The early HS828s did not have a bracket and the earliest did not have cast bosses (may not technically be called a boss, but I've alway's called them that) on the auger transmission. I do have a first-gen 828 and there are grinding marks where the bosses would be on later models.

Using links from boats.net as they are pretty accurate it states that the bracket doesn't appear until or after serial number 2110778 (_BRACKET, AUGER HOUSING | Use from Frame SN 2110778_).

From your serial number I would use this page to reference parts:
https://www.boats.net/catalog/honda/snow-blower/hs828k1-ta-vin-szak-2000001-to-szak-2042180

HS828K1 TA VIN# SZAK-2000001 TO SZAK-2042180

I photoshopped out the boss or tang where the bracket bolts to on later models of the 828 in this image grab from boats.net. That's how my auger trans looks like. 

Hope this helps.


----------



## jrom (Jan 10, 2014)

I'm currently working on a car in my garage and my 828 is a bit inaccessible at the moment to take a clearer shot of the auger trans, but here is an older photo of my 828 (before I re-graveled my drive).

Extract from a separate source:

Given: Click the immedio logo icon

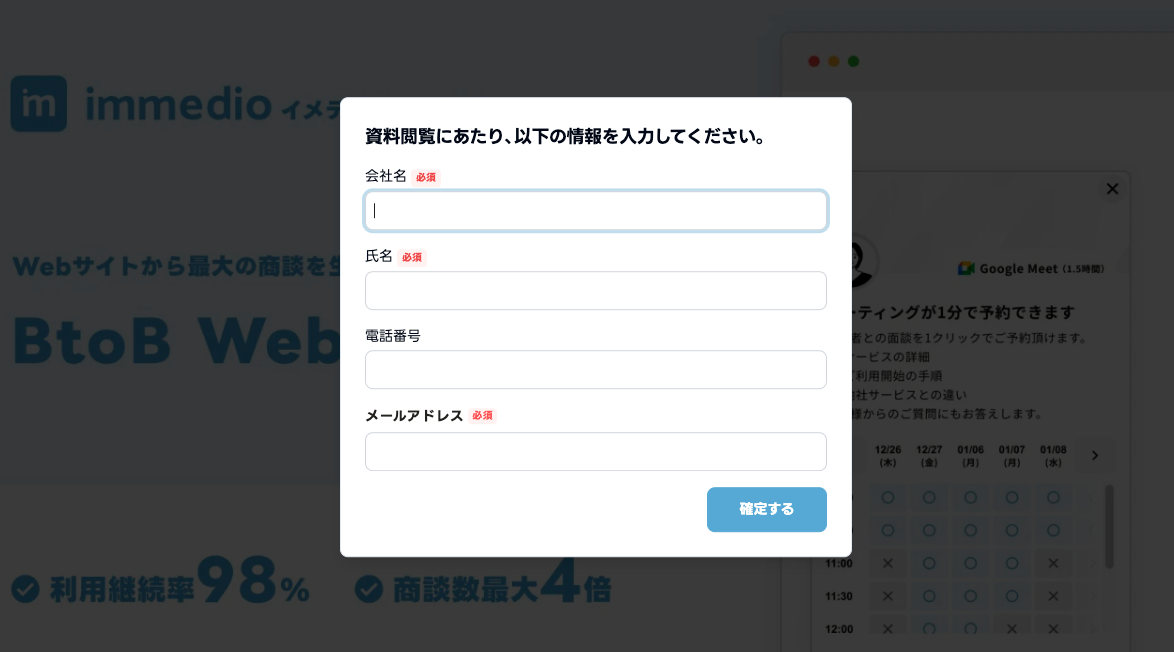Looking at the screenshot, I should point(39,104).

No bracket, no holes for a bracket on the auger housing, no tang on the trans, just a bobble-head auger system. It hasn't failed me in over 1,000 hours yet.


----------



## jrom (Jan 10, 2014)

Unless you know they were replaced recently, I would order bearings for the augers and impeller. I think Tabora had an impeller blowout on an HS80 due to a bearing failure. They are easy to replace. You would would need 1 #12 and 2 #13 for around $33.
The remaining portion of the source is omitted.